To avoid macroising it too much, how about a call-context storage object which keeps the form, arguments, and result, and a macro (capture-call-context form context) to capture that data into such an object, which can then be passed as an argument to a normal result construction.

fstamour commented 1 year ago

Again, I'll come back later to add details, but I was able to hack something up (as in "it works, but the code is very horrible and I didn't think about all the implications yet"):

(define-test+run buggy
  (randomize ((x (gen-integer 0 3)))
    (is = x (identity x))
    (is = x (buggy x))))

And it outputs something like this:

;; Summary:
Passed:     0
Failed:     1
Skipped:    0

;; Failures:
   1/   1 tests failed in RANDOMIZED-TESTING::BUGGY
Randomized test failed after 11 passed and 0 skipped tests.
Seed: 16819773938075529869
With 
  X = 2
The test form   (buggy x)
evaluated to    3
when            2
was expected to be equal under =.

Note to myself: also print the failed result's expression.

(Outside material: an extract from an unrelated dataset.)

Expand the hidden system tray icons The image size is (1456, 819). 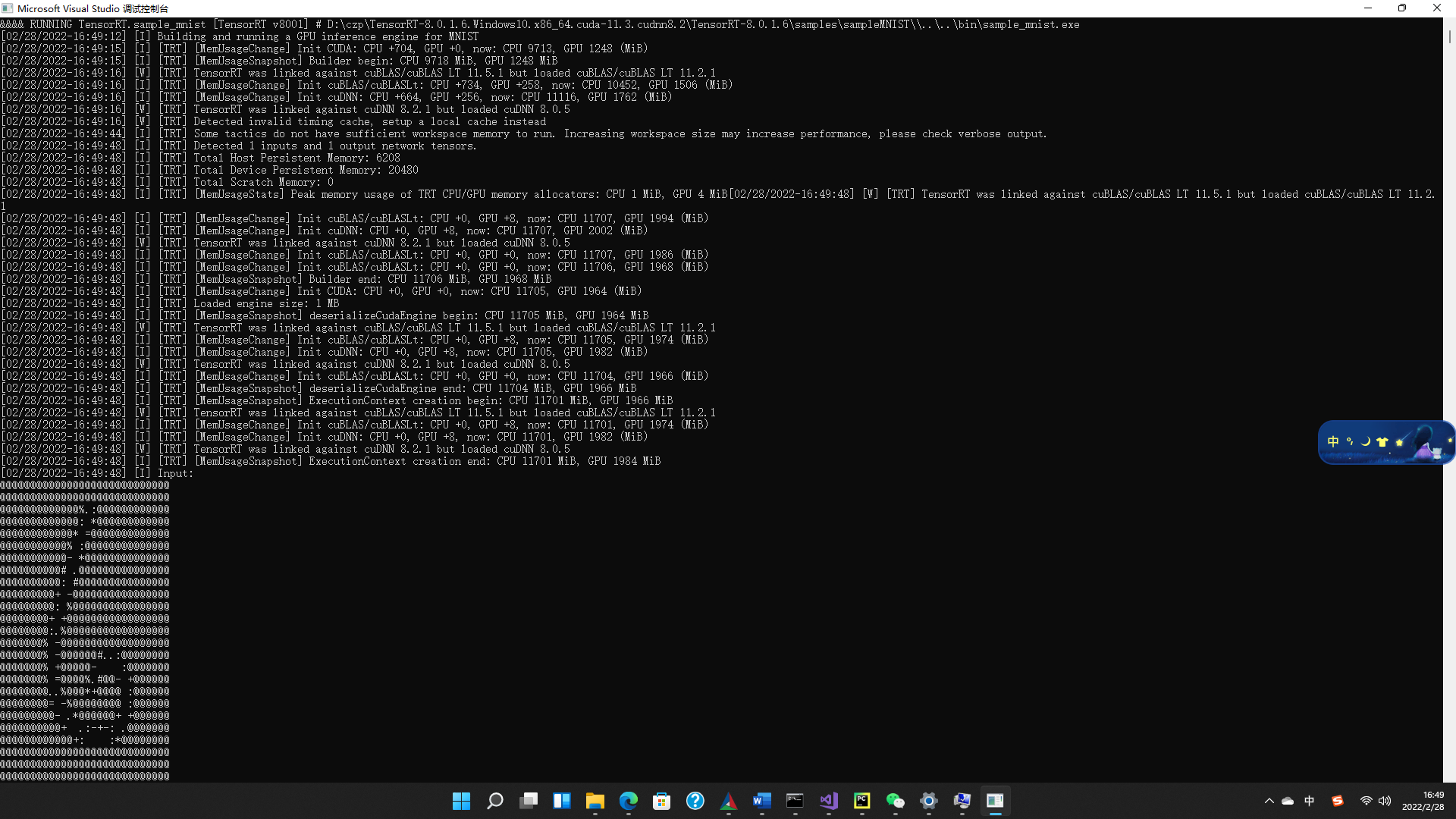tap(1269, 801)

fstamour commented 1 year ago

Here are the things I've tried:

breeze/scratch-files/randomized-testing.lisp

It's low quality, because I just wanted to try anything and because I needed to learn a bit more about how parachute works. Lastly, the code is in my project "breeze" because the whole point of this project is to try stuff.

So, I would like some feedback before I try making something cleaner.

Oh! I also thought about the DSL for generating more complex data (like trees), and I think it might not be that hard. Using a function that looks like like an eval, but that returns a function that takes a prng as input... Something along those lines

Shinmera commented 1 year ago

Sorry, I'm having trouble gleaming your thinking from the lisp file, so I'm not entirely sure what, concretely, you're proposing. Let me try to outline my current understanding, and please correct me if I'm wrong or missing something:

We want to be able to do three things:

  1. Provide context to a result, so that the report can tell us more about what was going on leading up to the failing test form. It should be convenient for the user to capture this "context", whether that be a single prior call, or a trace/sequence of calls leading up to the failure.
  2. Remove noise from the report somehow, either by not recording certain results at all, or by just not printing them when they're not relevant.
  3. Provide some way to generate randomised operations.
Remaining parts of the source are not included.